# [Directions for this task]
Two lines below mark the span: the one containing "[Pinterest] (21, 2089)" and the one containing "Sapin Artificiel (17, 2368)". Set down both, plus every line between, exactly as they stand, and nothing else.

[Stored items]
_ _ _ _ _

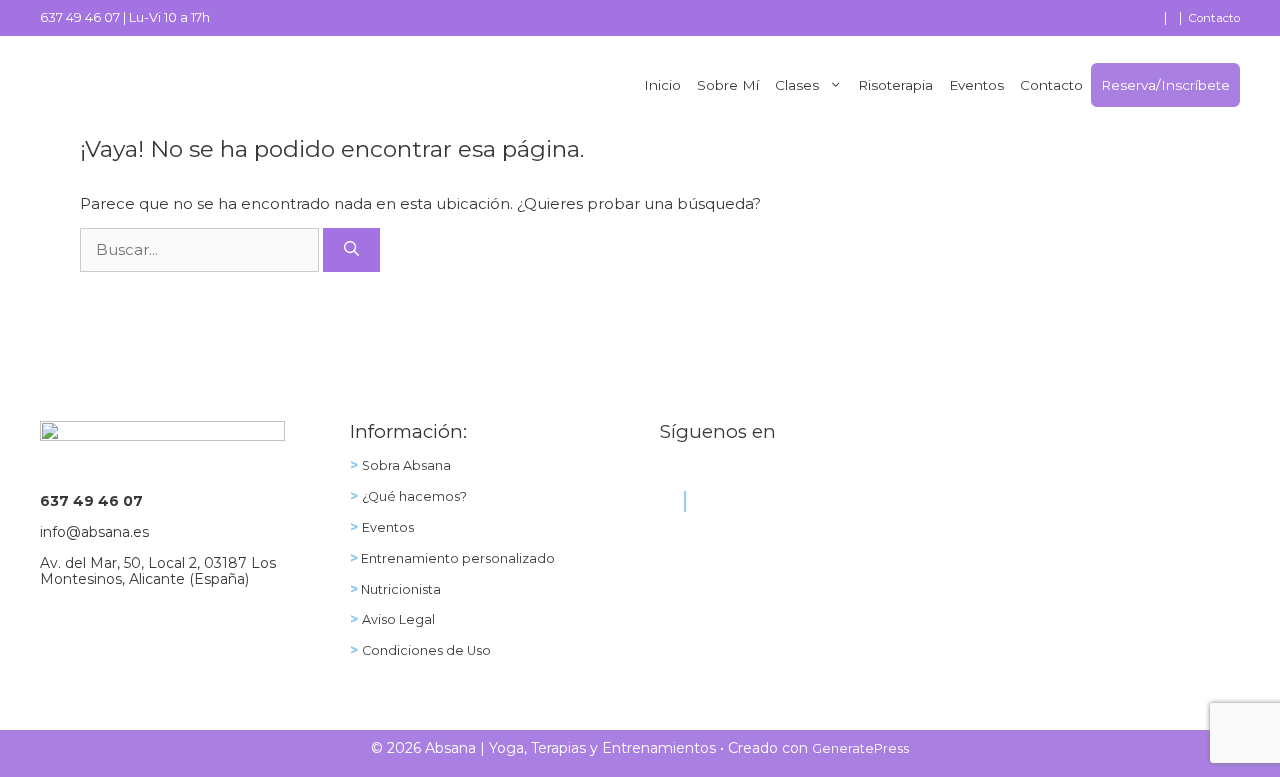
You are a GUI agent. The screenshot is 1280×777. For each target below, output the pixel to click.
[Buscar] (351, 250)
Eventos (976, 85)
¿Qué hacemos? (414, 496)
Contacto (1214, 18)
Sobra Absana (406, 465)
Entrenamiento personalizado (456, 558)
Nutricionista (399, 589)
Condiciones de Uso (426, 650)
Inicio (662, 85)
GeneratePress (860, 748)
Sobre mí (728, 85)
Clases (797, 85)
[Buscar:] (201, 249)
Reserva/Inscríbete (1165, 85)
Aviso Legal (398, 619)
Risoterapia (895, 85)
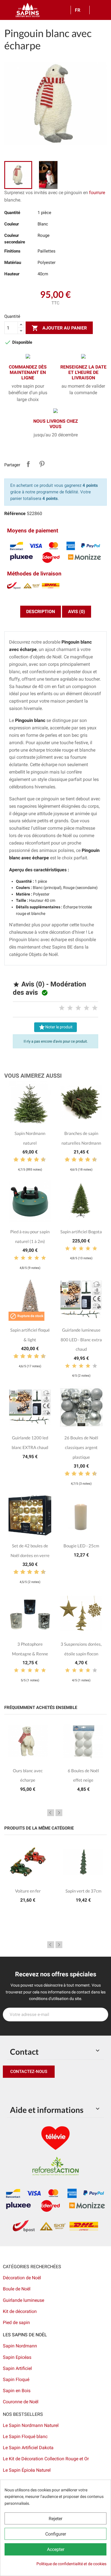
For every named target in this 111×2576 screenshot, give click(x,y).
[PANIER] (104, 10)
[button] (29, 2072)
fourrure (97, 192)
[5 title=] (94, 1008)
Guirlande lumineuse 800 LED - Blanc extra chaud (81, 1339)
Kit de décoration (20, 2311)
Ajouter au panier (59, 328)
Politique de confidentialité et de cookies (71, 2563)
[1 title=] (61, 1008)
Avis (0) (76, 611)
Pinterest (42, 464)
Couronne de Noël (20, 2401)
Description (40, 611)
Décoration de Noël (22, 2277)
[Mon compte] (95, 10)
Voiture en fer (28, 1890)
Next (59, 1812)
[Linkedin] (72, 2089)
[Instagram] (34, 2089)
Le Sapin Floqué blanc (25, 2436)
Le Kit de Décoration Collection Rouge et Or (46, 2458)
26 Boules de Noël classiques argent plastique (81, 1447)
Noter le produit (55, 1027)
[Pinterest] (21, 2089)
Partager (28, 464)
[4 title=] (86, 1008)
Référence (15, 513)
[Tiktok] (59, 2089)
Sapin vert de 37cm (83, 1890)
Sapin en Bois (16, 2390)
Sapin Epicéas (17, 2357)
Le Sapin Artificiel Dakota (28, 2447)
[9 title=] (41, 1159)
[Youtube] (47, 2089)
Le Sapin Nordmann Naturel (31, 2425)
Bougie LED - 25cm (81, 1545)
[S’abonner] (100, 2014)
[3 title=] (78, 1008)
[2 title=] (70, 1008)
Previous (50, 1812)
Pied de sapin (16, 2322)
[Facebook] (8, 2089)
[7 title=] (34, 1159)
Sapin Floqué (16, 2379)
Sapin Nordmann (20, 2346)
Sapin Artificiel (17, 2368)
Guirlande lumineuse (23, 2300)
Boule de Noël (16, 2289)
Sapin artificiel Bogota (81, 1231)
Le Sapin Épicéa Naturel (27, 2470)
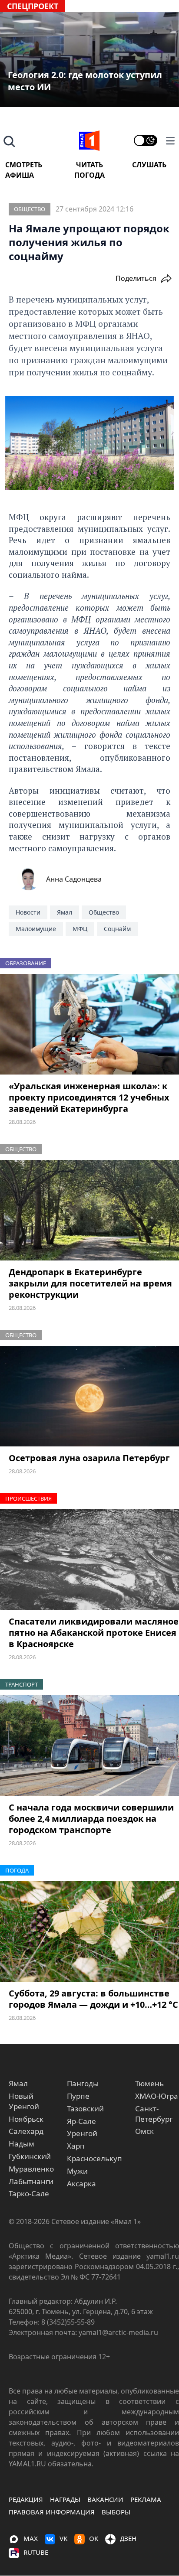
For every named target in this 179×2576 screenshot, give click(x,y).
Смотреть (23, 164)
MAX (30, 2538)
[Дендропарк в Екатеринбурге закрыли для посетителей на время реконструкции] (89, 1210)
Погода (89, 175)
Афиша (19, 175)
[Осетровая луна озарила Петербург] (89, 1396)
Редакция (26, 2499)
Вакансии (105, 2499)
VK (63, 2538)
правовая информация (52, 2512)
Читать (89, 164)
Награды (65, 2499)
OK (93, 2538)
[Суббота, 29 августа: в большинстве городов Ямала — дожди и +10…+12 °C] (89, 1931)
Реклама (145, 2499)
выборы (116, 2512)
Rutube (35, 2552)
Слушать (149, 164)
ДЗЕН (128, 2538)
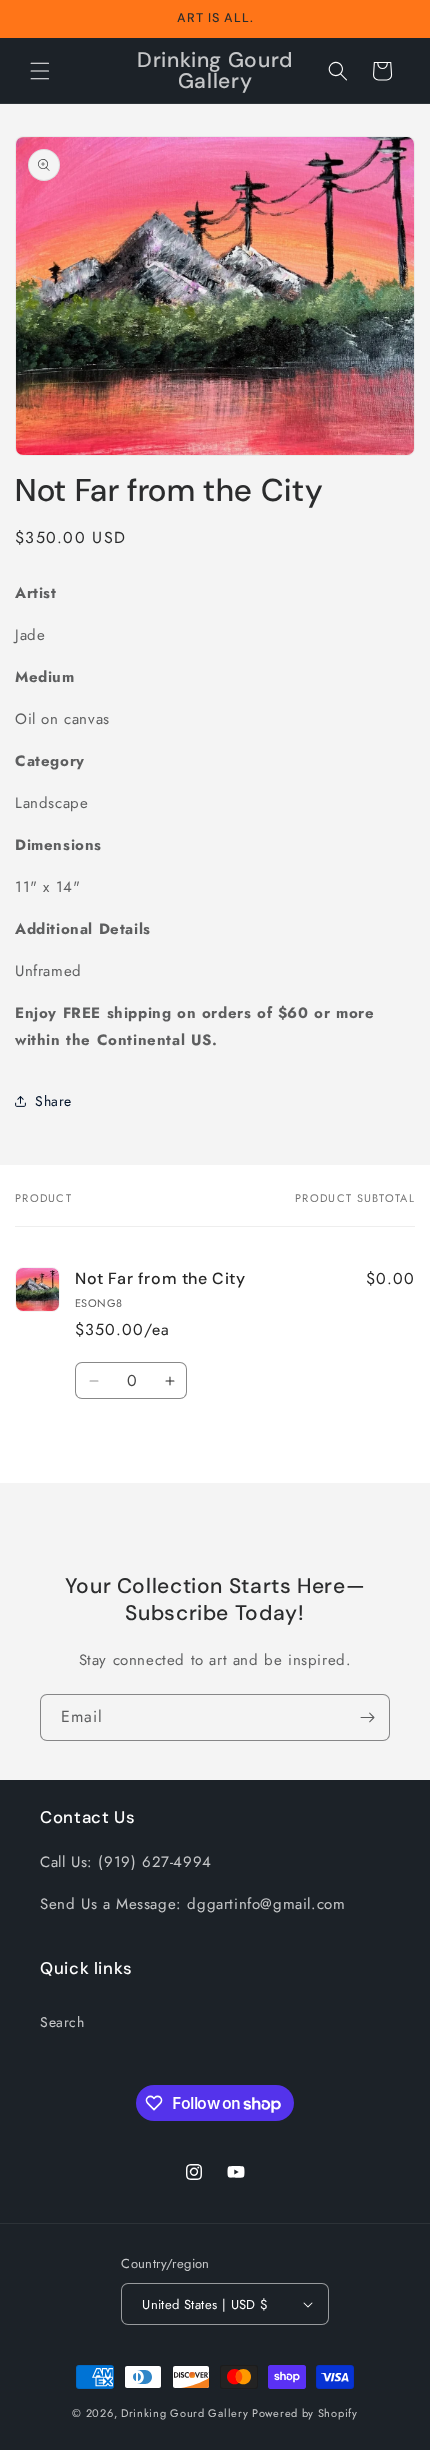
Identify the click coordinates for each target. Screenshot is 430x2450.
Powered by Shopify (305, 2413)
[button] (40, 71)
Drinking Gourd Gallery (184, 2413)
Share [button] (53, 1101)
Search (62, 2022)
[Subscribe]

_ _ _ _ _

# [Task response]
[Pinterest] (21, 2089)
Partager (28, 464)
[4 title=] (86, 1008)
Référence (15, 513)
[Tiktok] (59, 2089)
Sapin vert de 37cm (83, 1890)
Sapin en Bois (16, 2390)
Sapin Epicéas (17, 2357)
Le Sapin Artificiel Dakota (28, 2447)
[9 title=] (41, 1159)
[Youtube] (47, 2089)
Le Sapin Nordmann Naturel (31, 2425)
Bougie LED - 25cm (81, 1545)
[S’abonner] (100, 2014)
[3 title=] (78, 1008)
[2 title=] (70, 1008)
Previous (50, 1812)
Pied de sapin (16, 2322)
[Facebook] (8, 2089)
[7 title=] (34, 1159)
Sapin Floqué (16, 2379)
Sapin Nordmann (20, 2346)
Sapin Artificiel (17, 2368)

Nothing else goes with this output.